My squeaky wheel clients always want the oil. How can I ensure they don’t take time away from my other clients without them getting upset?
At their core, these questions are really asking the same thing: How can I stop other people and external circumstances from derailing my productivity? Too often, it feels like we’re being pushed and pulled in different directions rather than choosing the path to take. In order to preserve our time (and our sanity!) it’s important to not only manage your expectations, but to also manage the expectations of others.
A wise literary agent, Barbara Poelle, once told me, “You teach people how you want to be treated.” When you accept every meeting request regardless of what’s convenient for you, you teach your co-workers that their convenience is more important than your needs. When a client calls with a not-so-urgent request that has no looming deadline, but you drop everything you’re doing to jump on it right away because “it will just take a second” or you think that delaying the request will upset them, you teach your client that it’s okay to demand anything on a minute’s notice. When you agree to phone calls, coffees, and “brain picking” sessions with anyone who asks, you teach people that your time is not valuable. It may seem like our bosses, our co-workers, or our clients are the ones derailing our productivity, but more often than not, we’re the ones who allowed it to happen in the first place.
It can be very difficult to re-train the people in our lives to treat us differently, which is why it’s crucial to set up boundaries and expectations from the get-go. Those boundaries should be reasonable, firm, and consistent. For example…
My wife is a controller at a Fortune 500 company, AKA a very demanding, fancy-pants job. She works extremely hard, puts in well over 50 hours a week (much more during the quarter-close), and manages a large team of people. But she leaves every day by 4:45pm to pick up our son from school. No exceptions. She will log back on at night if there’s more work to be done, but at 4:45pm on the dot, she is out the door.
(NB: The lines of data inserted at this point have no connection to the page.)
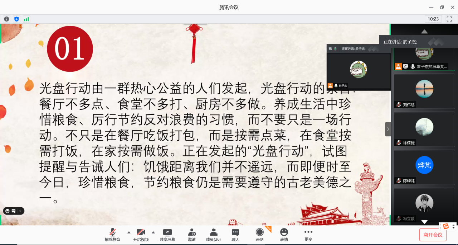Screen dimensions: 458x245
Task: Open the meeting info icon
Action: tap(6, 19)
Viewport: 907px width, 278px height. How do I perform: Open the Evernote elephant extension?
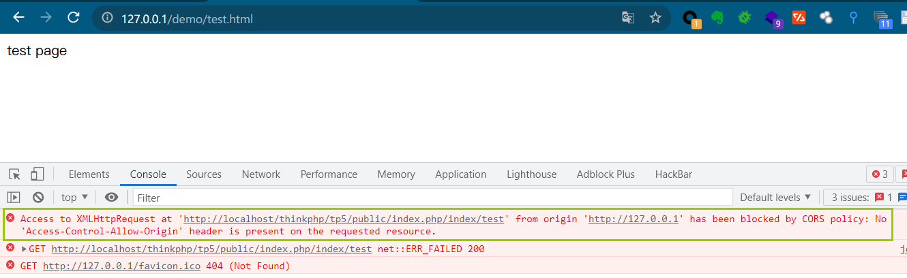717,18
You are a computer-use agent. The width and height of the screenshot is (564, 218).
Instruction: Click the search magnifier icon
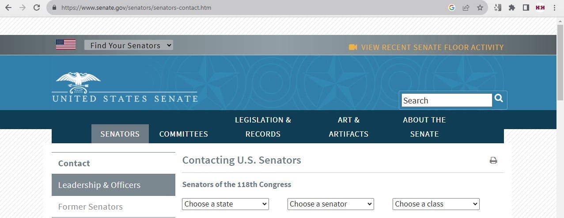[x=499, y=98]
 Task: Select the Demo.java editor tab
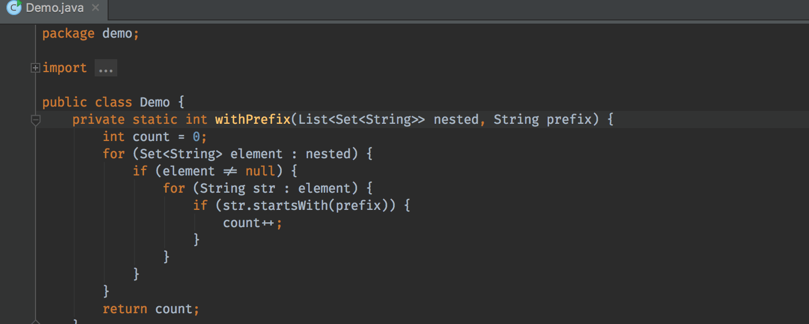pos(54,9)
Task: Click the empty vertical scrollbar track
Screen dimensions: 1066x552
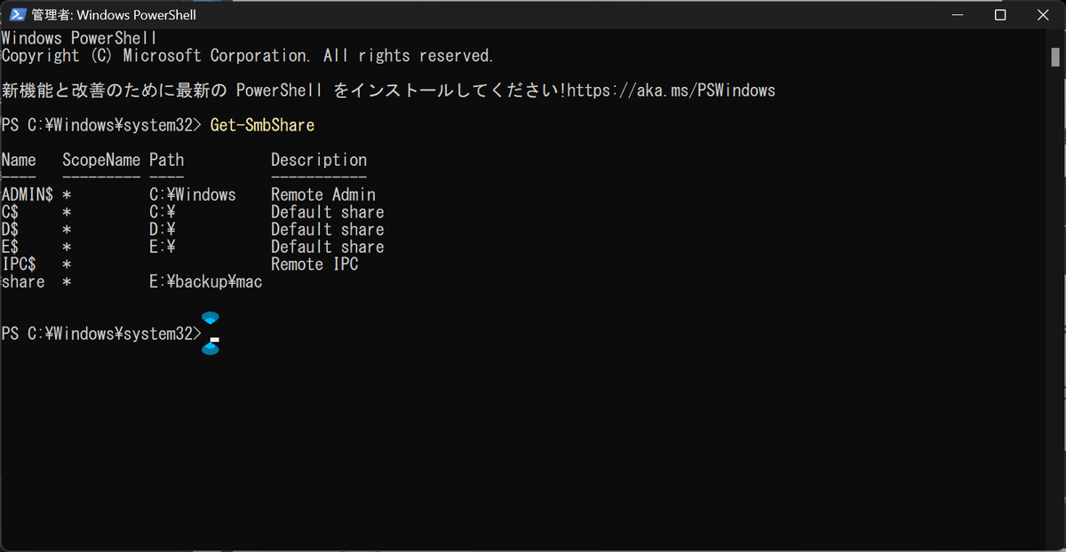Action: coord(1055,302)
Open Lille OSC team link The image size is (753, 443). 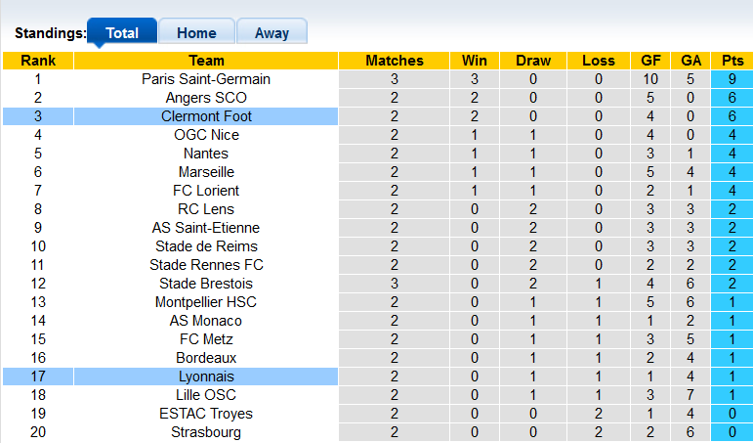point(206,395)
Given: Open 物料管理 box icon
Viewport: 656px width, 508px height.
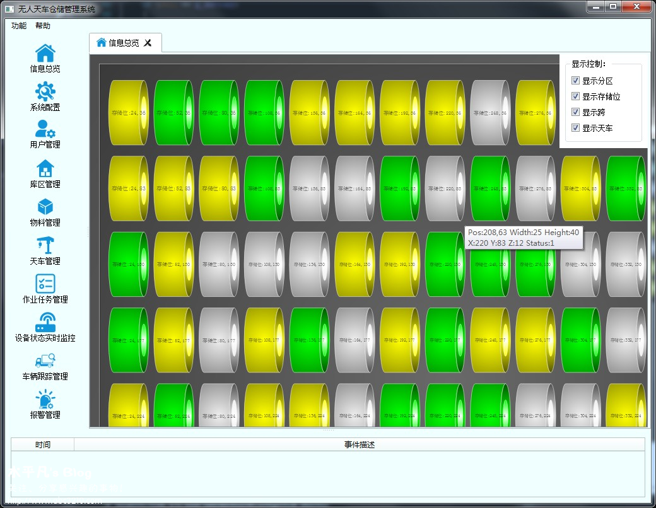Looking at the screenshot, I should pyautogui.click(x=45, y=207).
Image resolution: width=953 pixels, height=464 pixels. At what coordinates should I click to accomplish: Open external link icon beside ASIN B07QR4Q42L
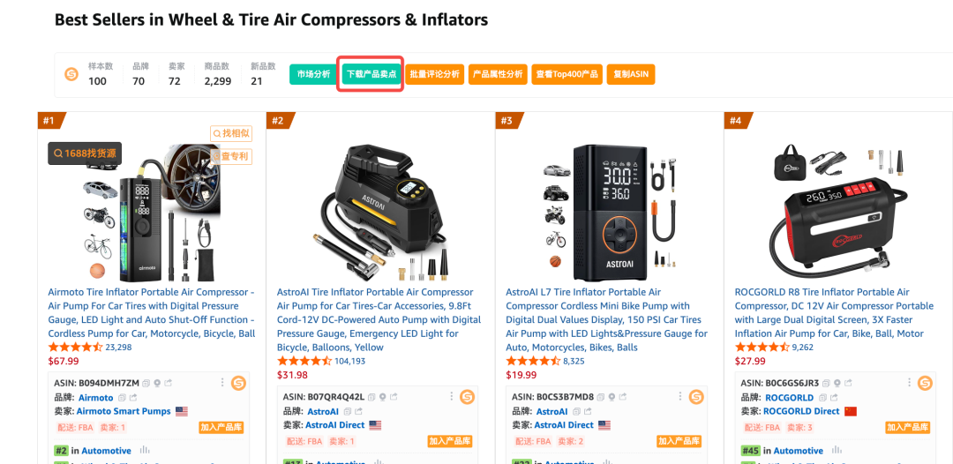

She set up that expectation when our son started school and despite the growing demands and importance of her job, it has never been a problem.
What boundaries or expectations do YOU need to establish to become more productive?
What if you…
Never scheduled meetings or calls before a certain time or on a certain day so you could dedicate that time to deep work, a passion project, or time with your family?
Only responded to email once or twice a day so you could spend more time on client work?
Charged your consulting fee anytime someone asked to grab coffee and pick your brain?
Were completely unreachable on weekends?
It’s easy to blame our over-working, stress, and burnout on others. We can point to our high-maintenance clients, demanding bosses, and needy colleagues and blame them for our lack of productivity. But it’s really not their fault. If you want boundaries, then it is up to you to establish reasonable and consistent expectations.
How have you taught the people in your life how to treat you? Share your thoughts in the comments and don’t forget to download your FREE productivity toolkit!
[…] happening and people are counting on you to take care of them. I’ve addressed the importance of managing the expectations of others before, so you know by now that people will understand that you cannot be plugged in and available […]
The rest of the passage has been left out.